Please output exactly the run of lines that starts at the line with "Switch to Таблица details view" and ends at the last line of the records below.

AVAILABLE DATA:
= Beginning of Section =

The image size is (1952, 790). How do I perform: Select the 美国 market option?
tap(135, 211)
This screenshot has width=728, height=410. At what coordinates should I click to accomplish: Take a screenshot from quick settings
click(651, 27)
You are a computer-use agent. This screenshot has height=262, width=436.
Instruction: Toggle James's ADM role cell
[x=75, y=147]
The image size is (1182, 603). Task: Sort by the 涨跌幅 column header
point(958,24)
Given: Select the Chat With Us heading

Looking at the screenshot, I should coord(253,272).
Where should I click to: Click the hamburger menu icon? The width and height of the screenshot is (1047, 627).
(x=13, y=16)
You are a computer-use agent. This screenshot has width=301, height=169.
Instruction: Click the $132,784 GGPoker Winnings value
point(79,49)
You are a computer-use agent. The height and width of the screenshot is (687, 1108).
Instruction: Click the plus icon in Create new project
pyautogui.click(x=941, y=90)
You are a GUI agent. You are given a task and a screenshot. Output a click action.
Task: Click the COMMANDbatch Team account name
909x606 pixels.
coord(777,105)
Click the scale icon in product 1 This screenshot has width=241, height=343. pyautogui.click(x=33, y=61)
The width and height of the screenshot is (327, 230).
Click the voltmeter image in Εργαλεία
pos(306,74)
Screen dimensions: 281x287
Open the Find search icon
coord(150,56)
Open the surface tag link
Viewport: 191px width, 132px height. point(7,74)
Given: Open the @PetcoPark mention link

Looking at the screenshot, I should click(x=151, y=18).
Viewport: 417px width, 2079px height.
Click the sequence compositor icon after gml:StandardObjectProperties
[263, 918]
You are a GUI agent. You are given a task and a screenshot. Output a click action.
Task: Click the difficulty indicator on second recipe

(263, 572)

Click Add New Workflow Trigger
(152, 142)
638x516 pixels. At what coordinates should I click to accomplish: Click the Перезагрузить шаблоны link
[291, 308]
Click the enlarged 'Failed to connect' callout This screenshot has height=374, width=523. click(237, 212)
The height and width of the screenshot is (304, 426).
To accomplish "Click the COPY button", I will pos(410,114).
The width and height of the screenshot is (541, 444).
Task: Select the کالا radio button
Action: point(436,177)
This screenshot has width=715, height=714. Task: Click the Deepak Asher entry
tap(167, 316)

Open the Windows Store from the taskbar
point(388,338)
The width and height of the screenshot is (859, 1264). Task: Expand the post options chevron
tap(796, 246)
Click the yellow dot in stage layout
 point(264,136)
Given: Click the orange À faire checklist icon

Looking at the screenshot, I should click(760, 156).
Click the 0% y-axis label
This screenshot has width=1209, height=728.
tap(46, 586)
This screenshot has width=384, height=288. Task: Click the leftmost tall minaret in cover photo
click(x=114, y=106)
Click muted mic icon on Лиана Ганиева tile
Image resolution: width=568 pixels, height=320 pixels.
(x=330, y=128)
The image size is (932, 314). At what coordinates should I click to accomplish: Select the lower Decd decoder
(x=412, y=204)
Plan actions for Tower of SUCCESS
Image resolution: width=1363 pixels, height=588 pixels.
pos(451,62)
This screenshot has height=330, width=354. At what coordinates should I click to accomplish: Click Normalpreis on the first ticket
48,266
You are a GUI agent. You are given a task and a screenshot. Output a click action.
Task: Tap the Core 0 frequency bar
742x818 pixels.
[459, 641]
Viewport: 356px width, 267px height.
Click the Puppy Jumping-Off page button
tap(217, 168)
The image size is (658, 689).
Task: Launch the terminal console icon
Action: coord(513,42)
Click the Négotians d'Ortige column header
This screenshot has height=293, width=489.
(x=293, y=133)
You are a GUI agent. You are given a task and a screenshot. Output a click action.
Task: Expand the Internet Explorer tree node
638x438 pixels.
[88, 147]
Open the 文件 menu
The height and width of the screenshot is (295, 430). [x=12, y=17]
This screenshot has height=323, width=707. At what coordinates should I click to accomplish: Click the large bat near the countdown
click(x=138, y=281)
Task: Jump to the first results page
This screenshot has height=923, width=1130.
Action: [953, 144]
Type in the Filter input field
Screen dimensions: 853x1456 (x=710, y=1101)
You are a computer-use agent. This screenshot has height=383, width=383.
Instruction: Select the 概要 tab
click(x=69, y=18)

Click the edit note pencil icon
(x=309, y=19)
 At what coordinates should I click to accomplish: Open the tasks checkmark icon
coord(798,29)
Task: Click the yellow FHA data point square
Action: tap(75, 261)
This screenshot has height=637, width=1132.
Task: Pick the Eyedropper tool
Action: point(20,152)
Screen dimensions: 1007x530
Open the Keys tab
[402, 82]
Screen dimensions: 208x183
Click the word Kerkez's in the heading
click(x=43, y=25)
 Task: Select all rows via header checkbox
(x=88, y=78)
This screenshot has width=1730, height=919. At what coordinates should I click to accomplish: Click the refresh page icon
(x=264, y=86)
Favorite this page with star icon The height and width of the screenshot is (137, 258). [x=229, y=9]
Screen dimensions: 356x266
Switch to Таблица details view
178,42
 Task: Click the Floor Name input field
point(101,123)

= End of Section =

RESPONSE TO THE TASK:
Switch to Таблица details view
178,42
 Task: Click the Floor Name input field
point(101,123)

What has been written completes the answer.